Musician, martial artist, and electronics whiz Ben Blish has loved audio since he was a little kid staring into the glowing tubes of his father's Scott hi-fi equipment. Thirty-four years after catching the bug, he still nurtures it daily.

Blish is one of many audionuts who are keen on classic Marantz equipment. Most such hobbyists are content to collect a few rare pieces, or assemble a mint-condition "classic system." Blish has done that, but he's also gone a huge step further: he's built an online temple to Marantz gear of the 1960s and '70s. His Marantz pages---part of an extensive personal website that encompasses everything from antique personal computers to his taste in art---feature pictures, specifications, and prices of almost every product Marantz made before 1980.
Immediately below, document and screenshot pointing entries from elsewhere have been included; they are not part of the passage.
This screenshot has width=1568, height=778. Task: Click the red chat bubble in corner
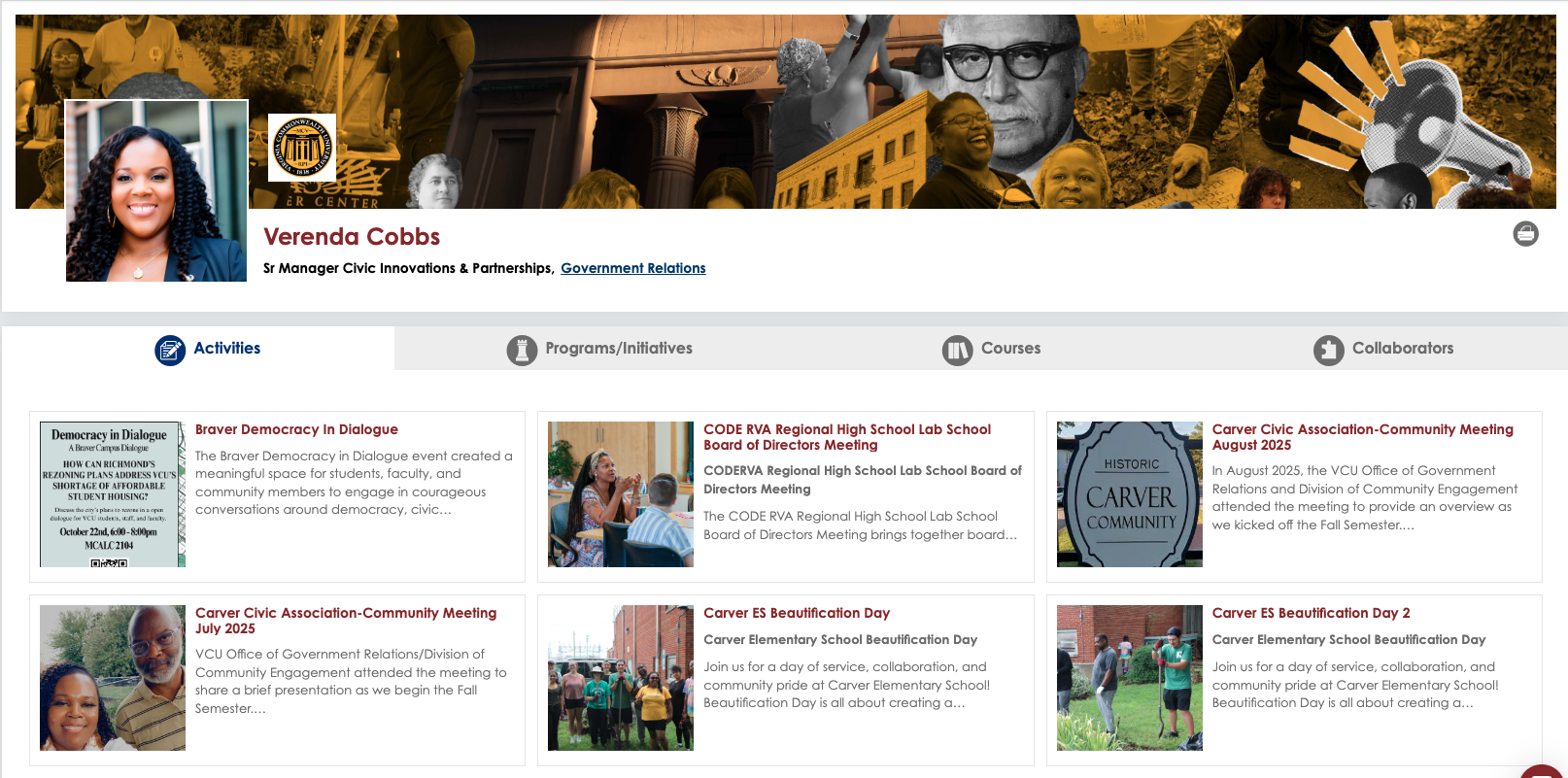(1545, 771)
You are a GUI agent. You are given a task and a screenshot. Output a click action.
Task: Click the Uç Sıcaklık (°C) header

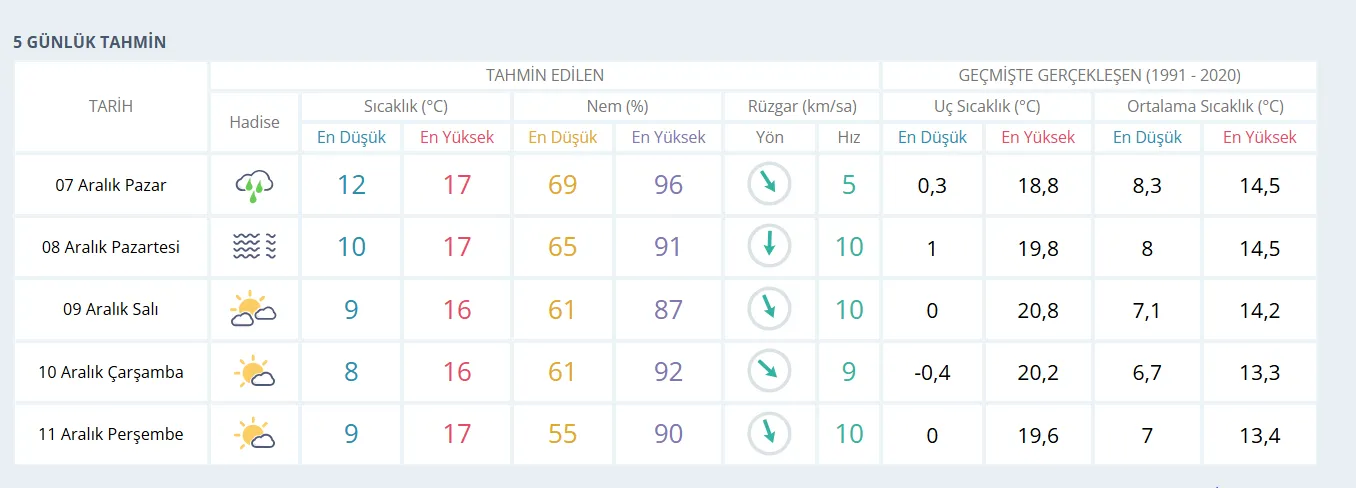pyautogui.click(x=986, y=106)
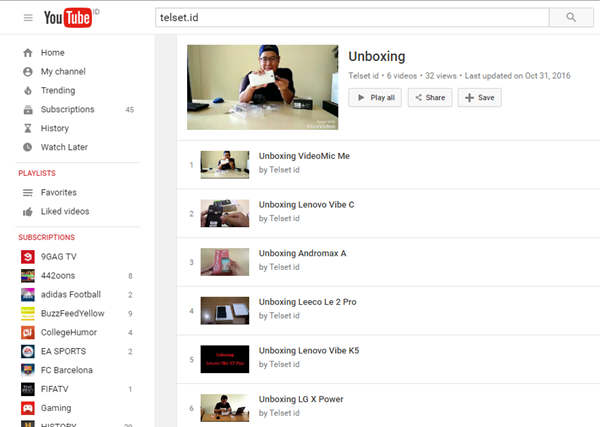
Task: Open the EA SPORTS channel subscription
Action: 62,351
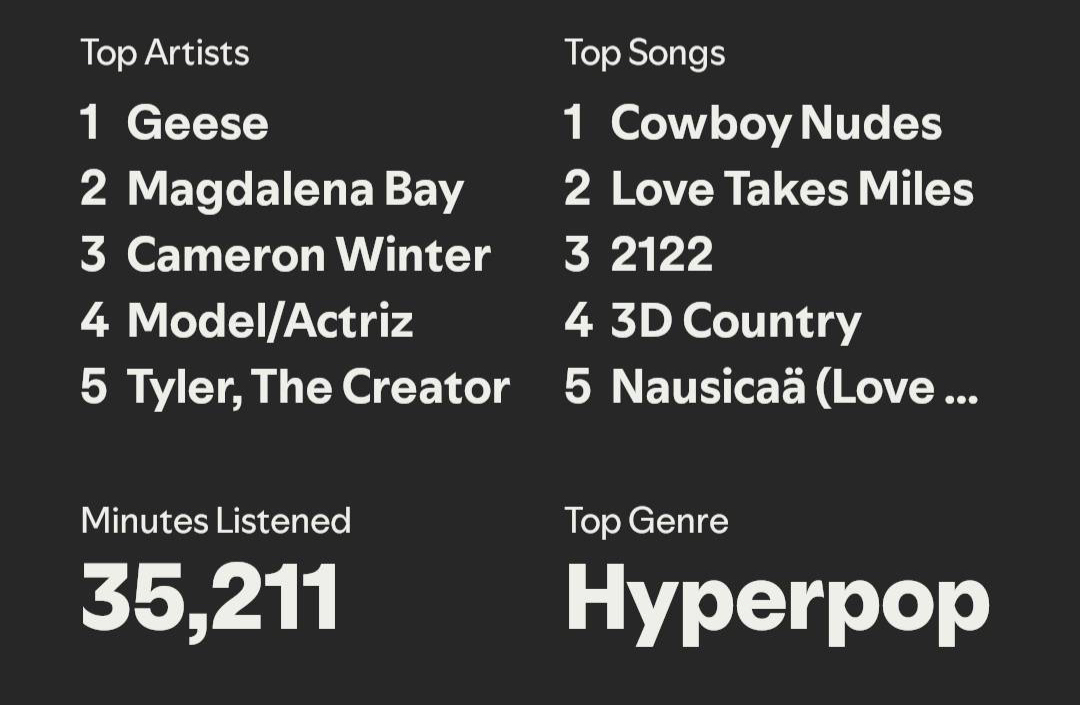Choose Tyler, The Creator from top artists
1080x705 pixels.
[318, 387]
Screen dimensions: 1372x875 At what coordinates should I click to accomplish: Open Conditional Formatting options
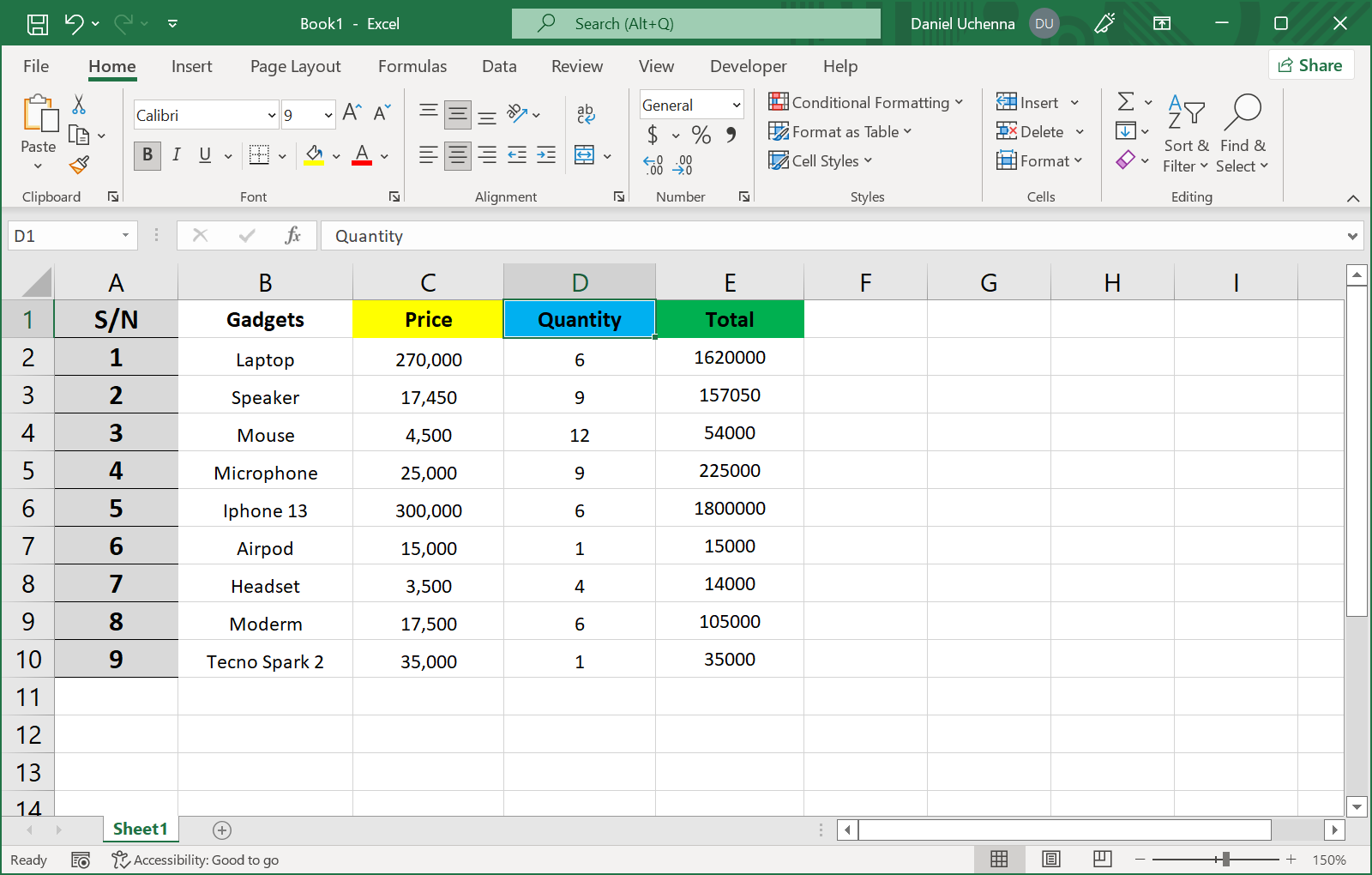866,102
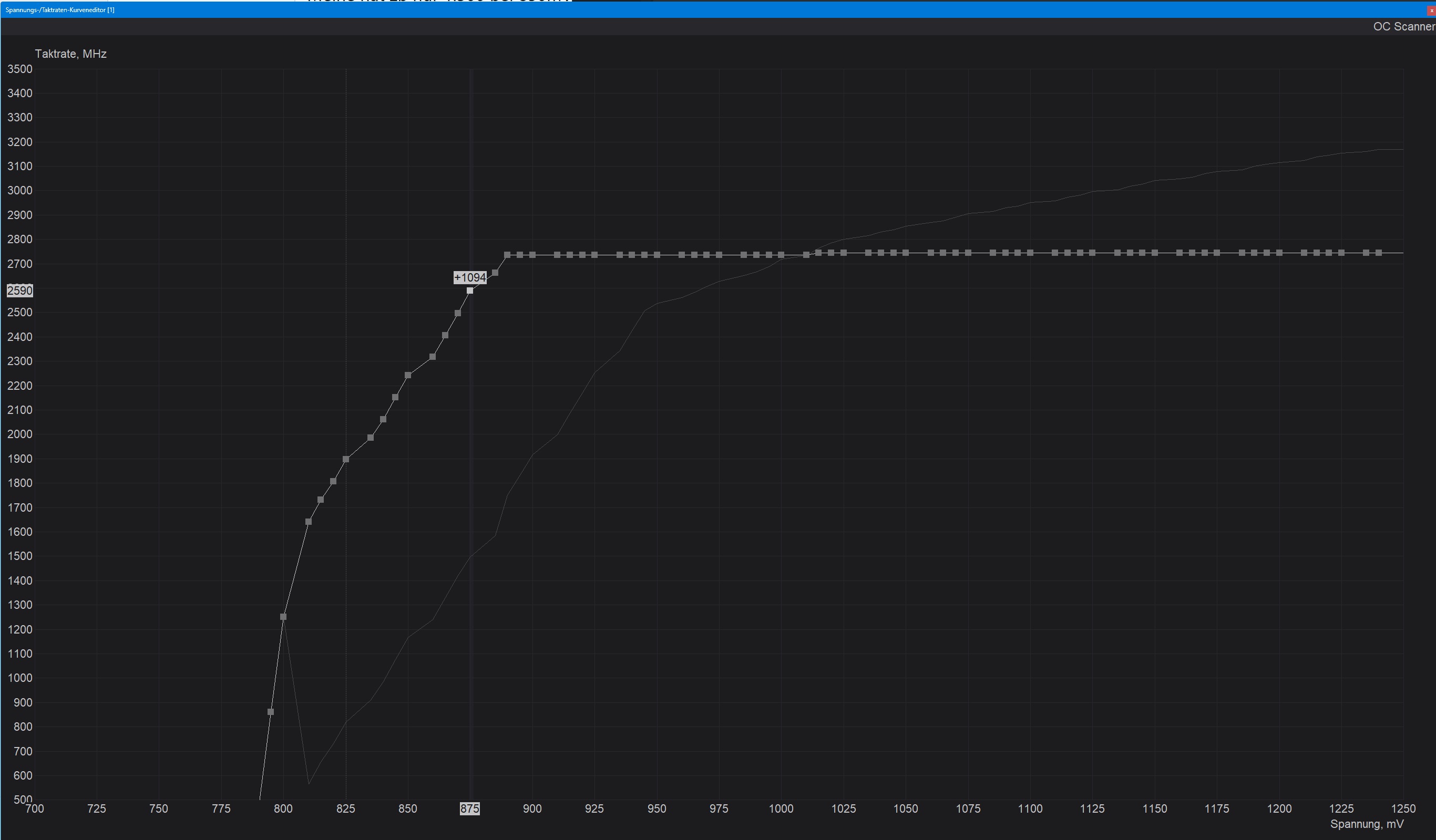Click the +1094 offset label
1436x840 pixels.
[469, 277]
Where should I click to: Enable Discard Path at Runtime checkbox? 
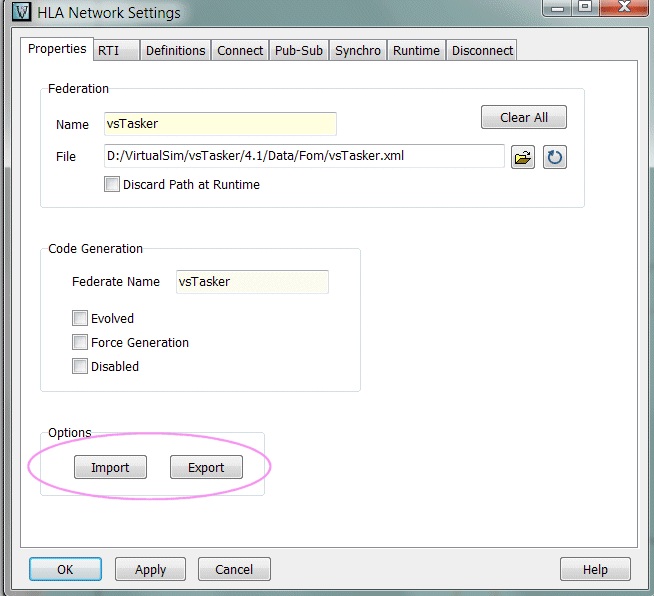(112, 184)
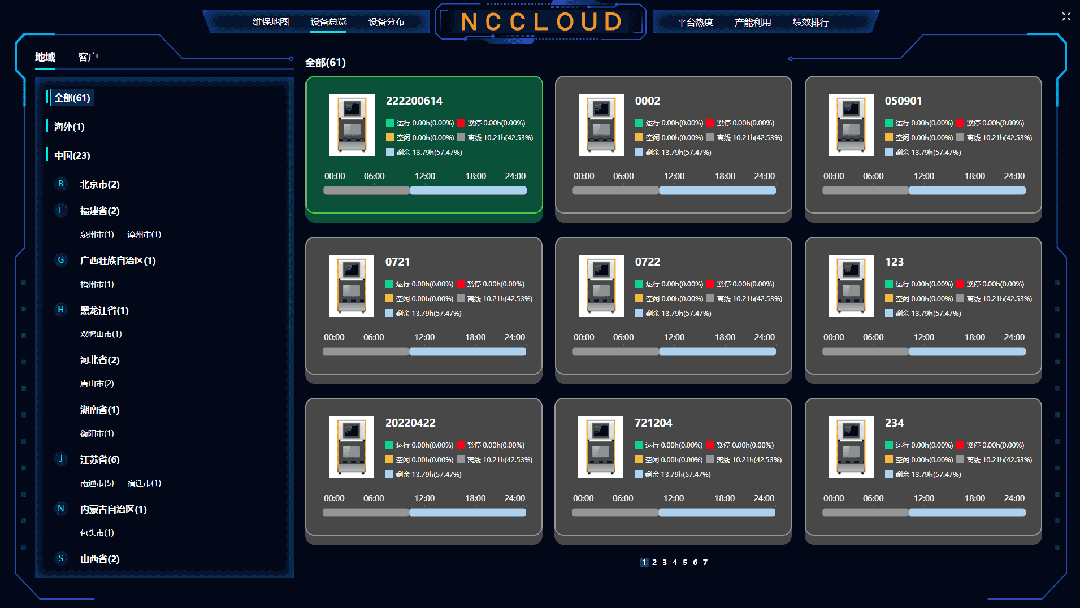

Included in Blish's database is everything you could want to know about the 22 different tuners, 13 preamps, 22 power amplifiers, 25 integrated amplifiers, 58 receivers, and assorted other products the legendary Marantz company built before selling out to erstwhile Sony distributor Superscope in 1980. No "SR" or "PM" junk allowed, thank you very much. Blish doesn’t consider anything after that period worthy of inclusion, despite the fact that recent Marantz products, such as their CD players, have come a long way toward redeeming the venerable name. (The brand is now owned by Philips of Holland and manufactured in Japan.)

75% of Marantz products from the classic era have pictures to accompany the facts, and Blish is actively looking for more. Anything you can contribute will be greatly appreciated, he says. His site has links to sources for service manuals and replacement parts, and cautionary advice for those attempting to repair or restore any piece of old Marantz gear.

Blish's advice about the care and treatment of Marantz tuners is especially useful. The company's tuners, like those made by McIntosh, have a well-deserved reputation for great performance and excellent sound.

Visitors should take the time to browse Blish's site. It's ambitious, entertaining, and as big as Montana---where, appropriately enough, its creator lives.